• [Task statement]
Can you copy the lines below character for character, without changing anything?

• [Recorded data]
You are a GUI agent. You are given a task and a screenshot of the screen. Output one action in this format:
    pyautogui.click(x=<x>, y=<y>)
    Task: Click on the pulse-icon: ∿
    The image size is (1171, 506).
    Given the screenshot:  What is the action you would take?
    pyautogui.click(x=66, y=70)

• [Task solution]
You are a GUI agent. You are given a task and a screenshot of the screen. Output one action in this format:
    pyautogui.click(x=<x>, y=<y>)
    Task: Click on the pulse-icon: ∿
    The image size is (1171, 506).
    Given the screenshot:  What is the action you would take?
    pyautogui.click(x=66, y=70)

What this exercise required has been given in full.